Verbleib der gefällten Bäume im Schutzgebiet
Es sei nach Ansicht der Mitglieder des Aktionsbündnisses nun dringend geboten, dass alle gefällten Bäume zur Totholzanreicherung, Wasserspeicherung und als Erosionsschutz im Gebiet verbleiben und nicht abtransportiert werden. Es sei zum einen Zielvorgabe des FFH-Bewirtschaftungsplanes, Totholz im Wald anzureichern. Zum anderen dürfe der Entscheidung, welche Gebiete als Naturwald ausgewiesen werden, nicht weiter vorgegriffen werden.
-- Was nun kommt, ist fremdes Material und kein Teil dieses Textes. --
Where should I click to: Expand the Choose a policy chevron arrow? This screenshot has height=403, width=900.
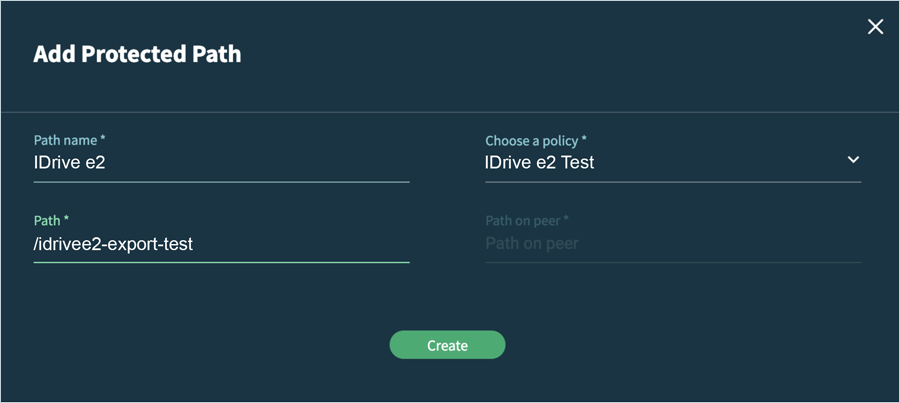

Aktionsbündnis fordert Aufklärung
Das Aktionsbündnis fordert eine zügige Aufklärung, wie es in Anbetracht der bestehenden Sachverhalte zu einer solchen Maßnahme kommen konnte. “Das Forstamt spielt mit diesem Vorgehen nicht nur mit dem Vertrauen der Naturschützer, sondern auch mit dem des Bürgermeisters, der Gemeinde und der Bürger”, so das Aktionsbündnis. Es sei auch unverständlich, warum ausführende Mitarbeiter gegen die öffentlich kommunizierte, gute Marschrichtung des Forstamtsleiters handelten. Zu prüfen sei zudem, ob die weisungsgebundene und den Gemeindewald betreuende Forstbehörde im Einklang mit dem EU- und deutschen Naturschutzrecht und zudem nicht fahrlässig bezüglich kommunaler Absprachen gehandelt hat.